▼▼▼

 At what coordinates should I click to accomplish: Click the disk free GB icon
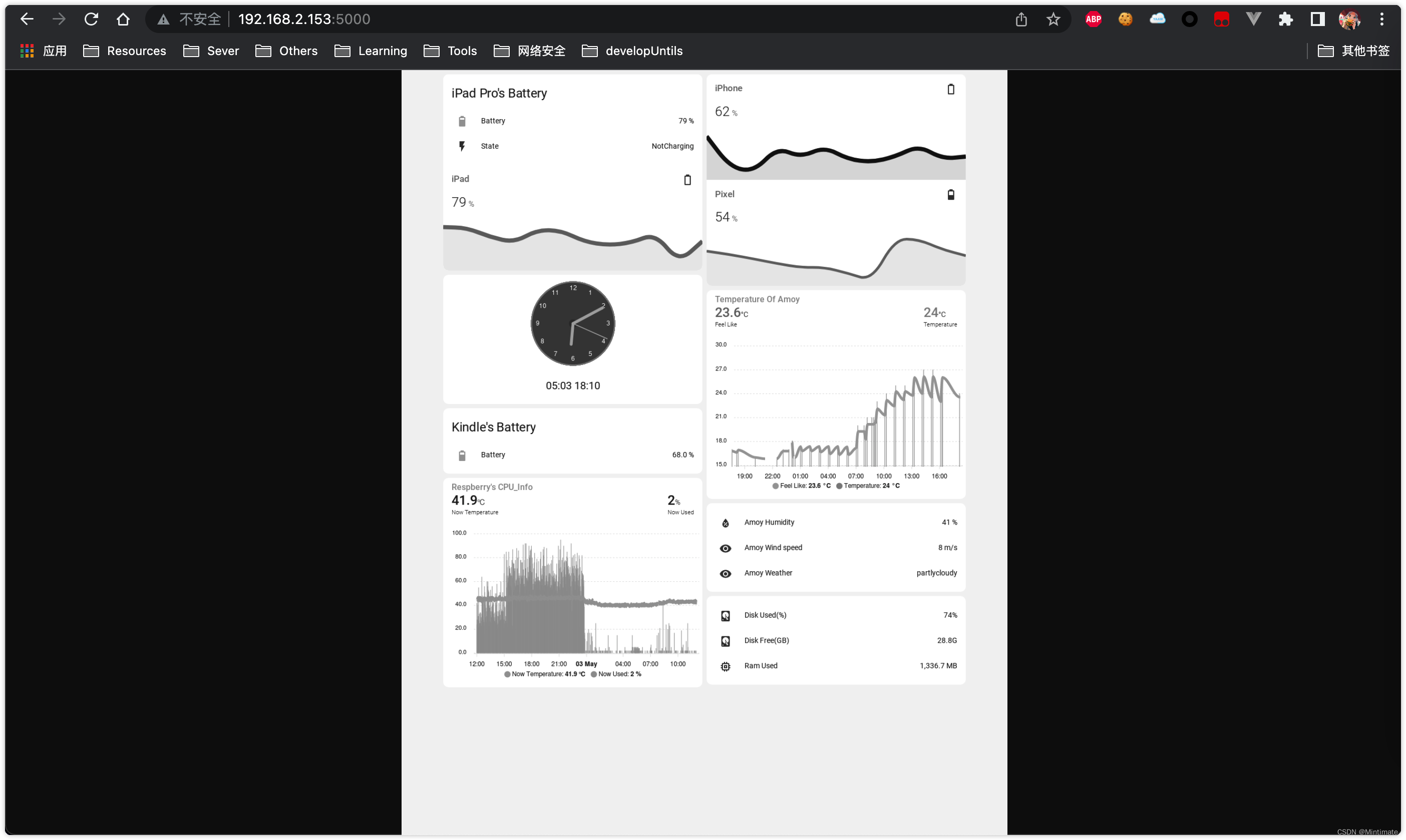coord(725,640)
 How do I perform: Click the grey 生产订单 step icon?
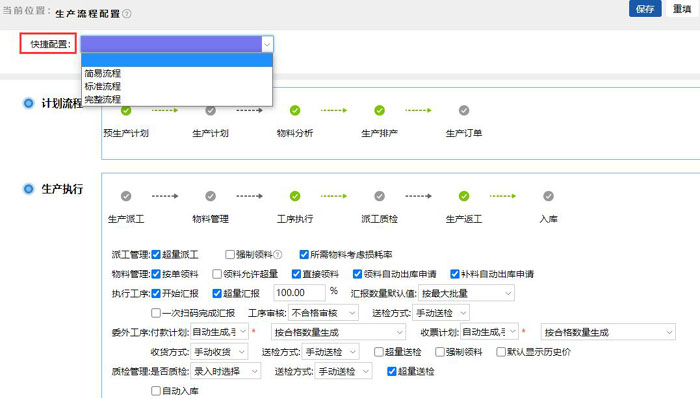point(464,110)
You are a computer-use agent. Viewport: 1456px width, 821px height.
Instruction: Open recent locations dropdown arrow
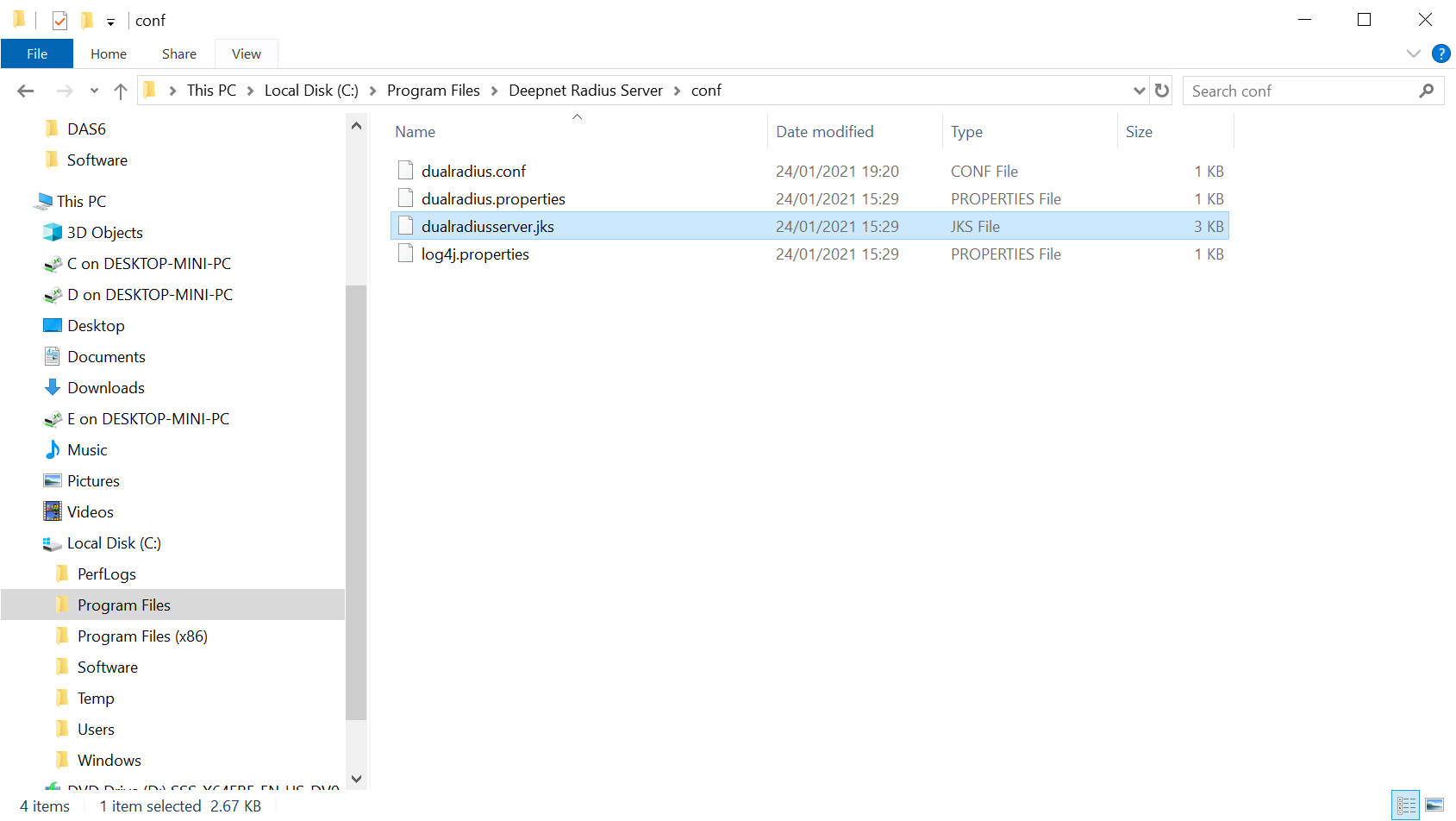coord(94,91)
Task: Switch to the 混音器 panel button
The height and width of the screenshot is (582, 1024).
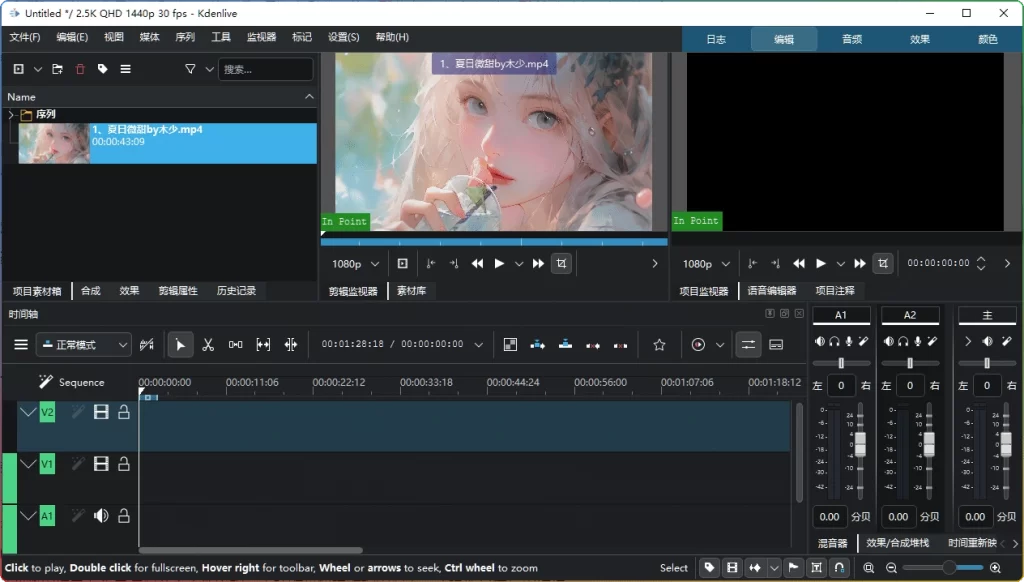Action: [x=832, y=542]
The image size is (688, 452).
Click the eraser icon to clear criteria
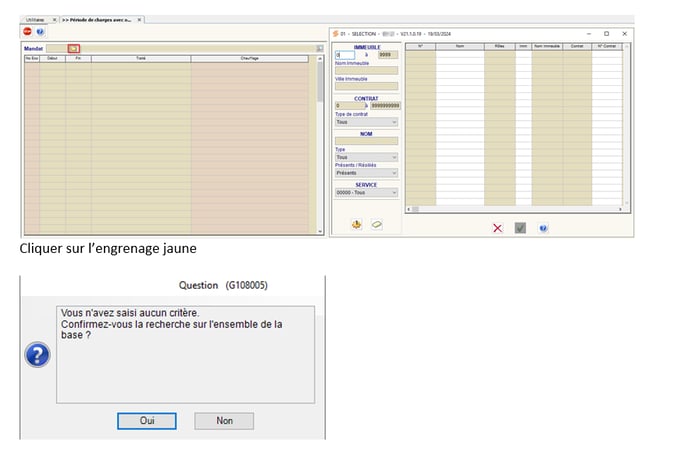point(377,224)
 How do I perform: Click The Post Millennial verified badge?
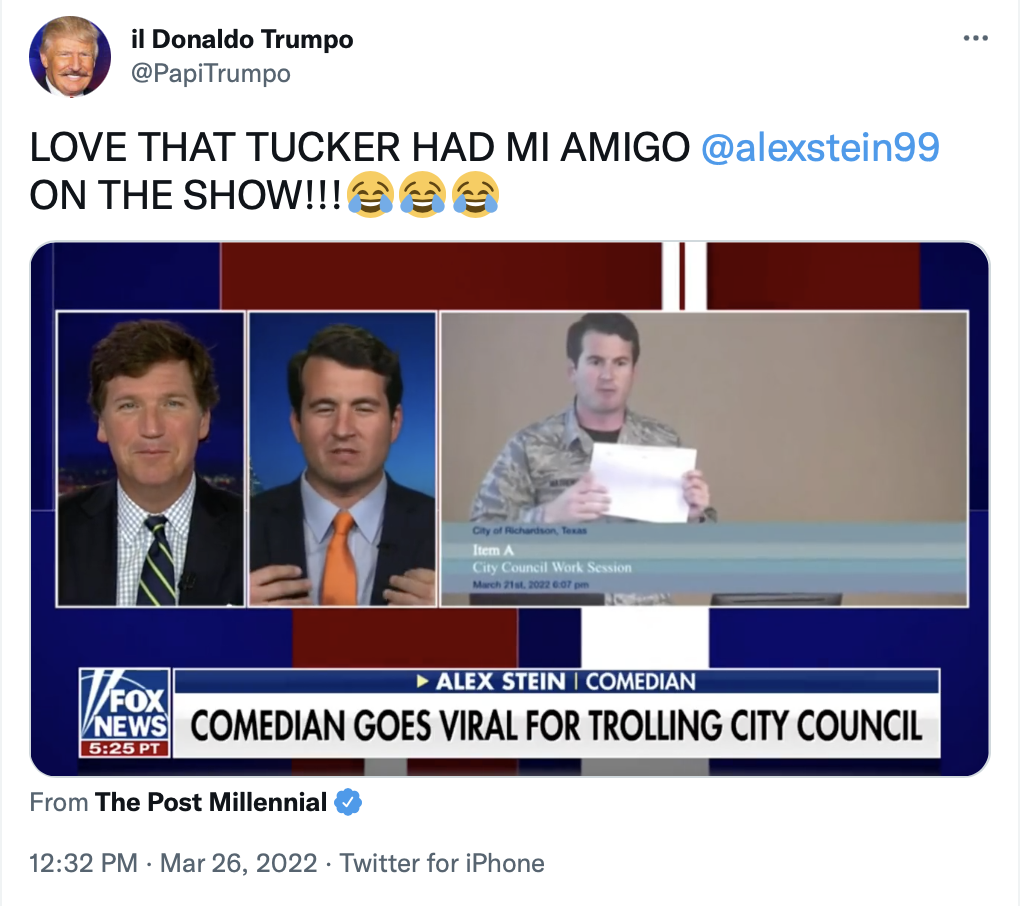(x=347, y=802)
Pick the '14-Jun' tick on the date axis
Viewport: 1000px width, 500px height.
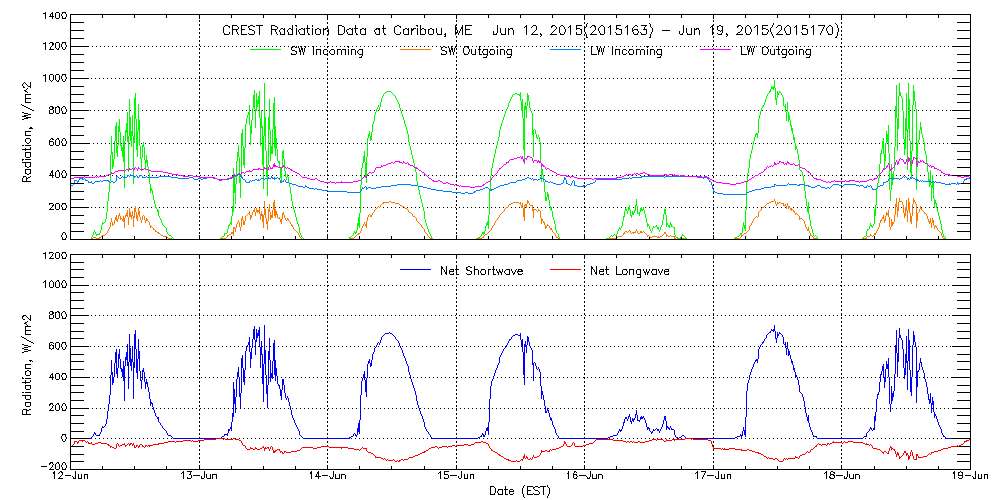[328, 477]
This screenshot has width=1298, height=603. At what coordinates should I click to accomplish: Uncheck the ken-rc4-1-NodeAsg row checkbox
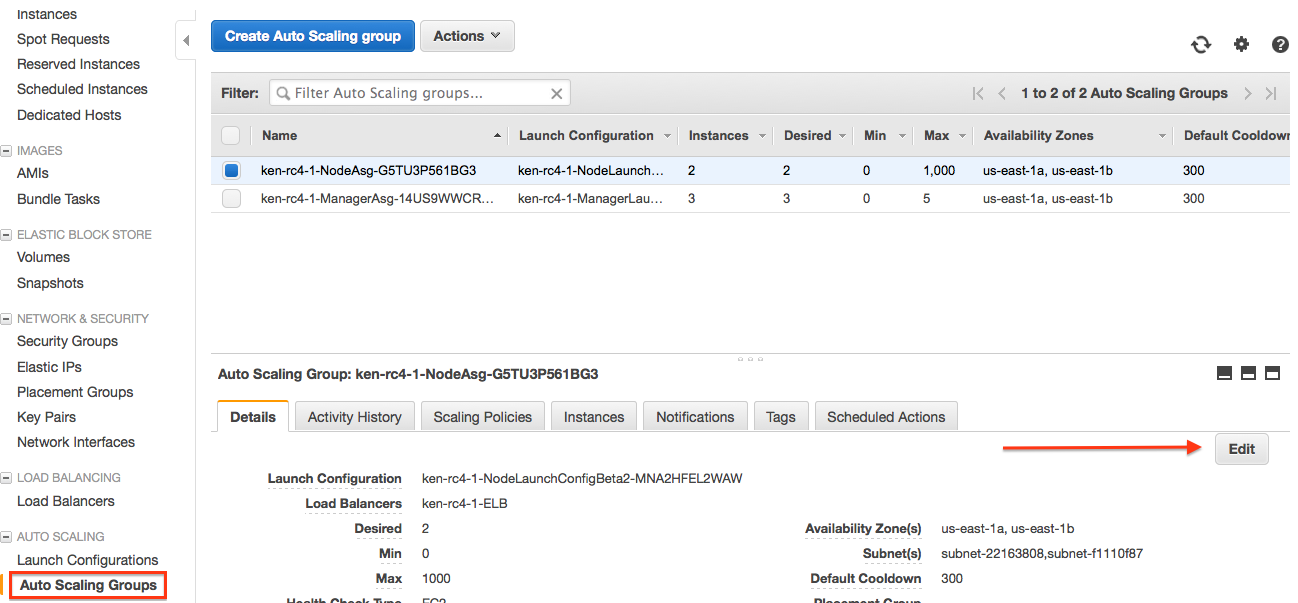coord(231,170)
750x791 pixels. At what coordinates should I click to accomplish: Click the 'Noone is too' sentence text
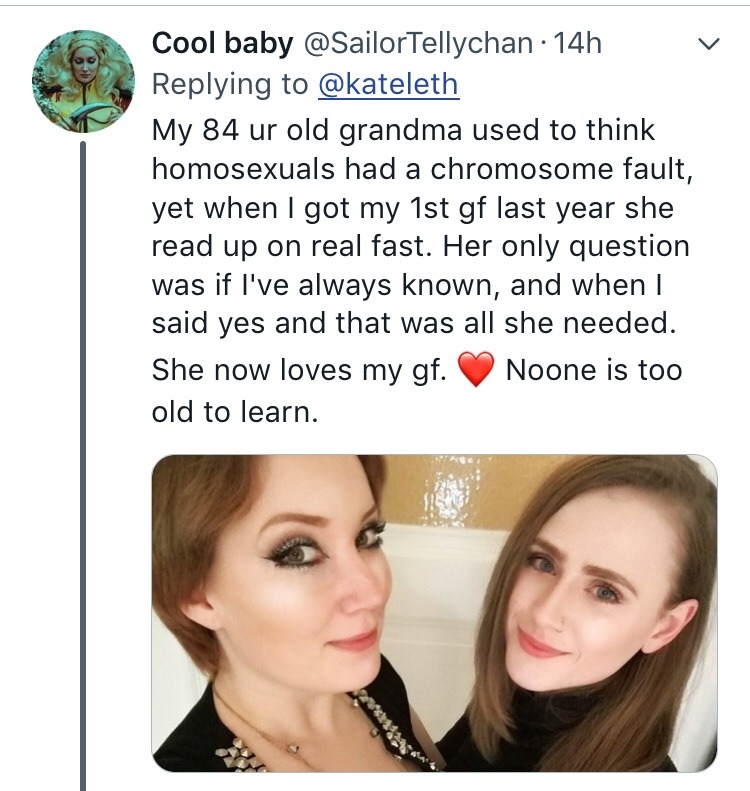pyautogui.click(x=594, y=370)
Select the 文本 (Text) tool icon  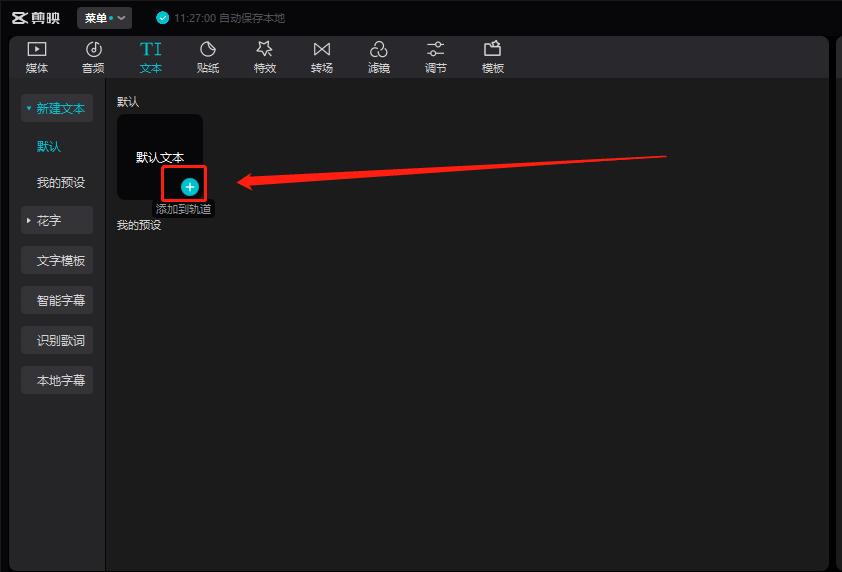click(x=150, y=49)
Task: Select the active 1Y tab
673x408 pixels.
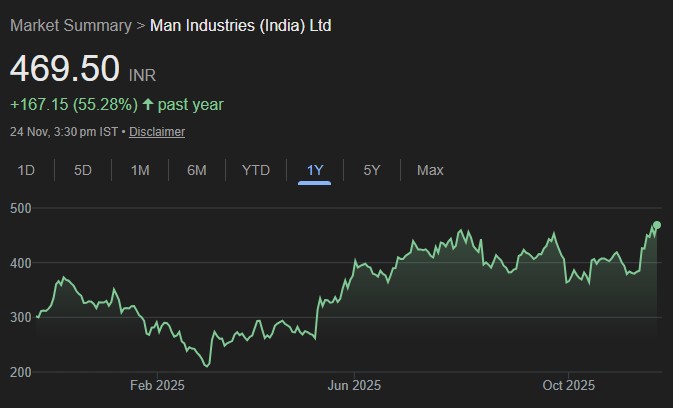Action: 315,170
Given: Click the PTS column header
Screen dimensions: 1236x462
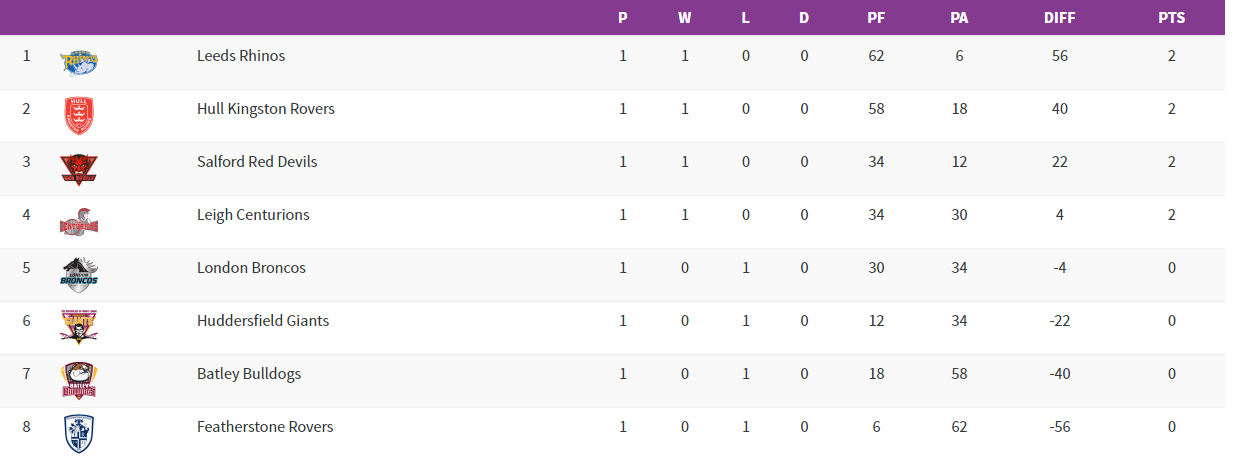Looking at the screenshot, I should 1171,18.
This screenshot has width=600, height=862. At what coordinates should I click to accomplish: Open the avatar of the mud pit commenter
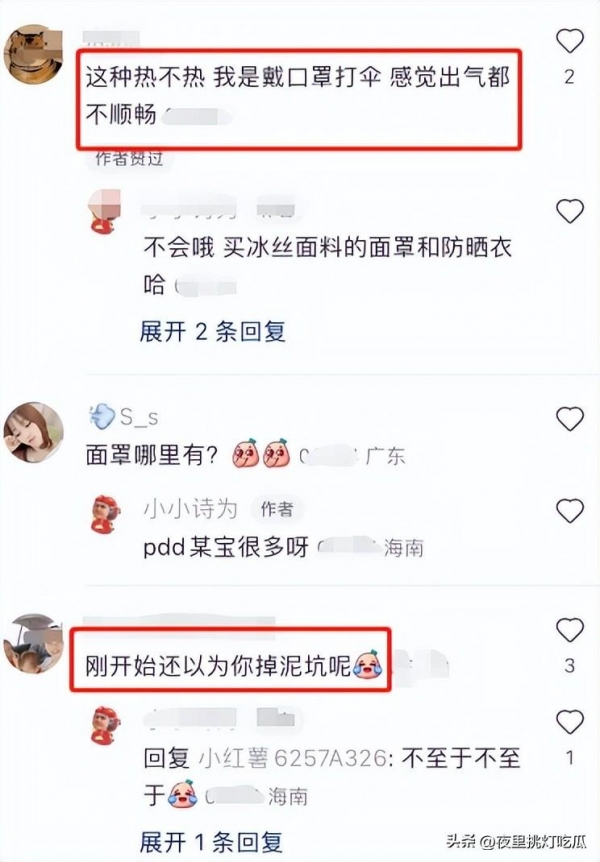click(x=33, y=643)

▲▲▲

**Instructions to follow**
Transcribe exactly the lines that go from the one holding "This screenshot has width=600, height=862." through the last line of the entries, both included, and nothing besides them. Do not include any pictures.

**Written solution**
This screenshot has width=600, height=862. At what coordinates should I click to accomplish: Open the avatar of the mud pit commenter
click(x=33, y=643)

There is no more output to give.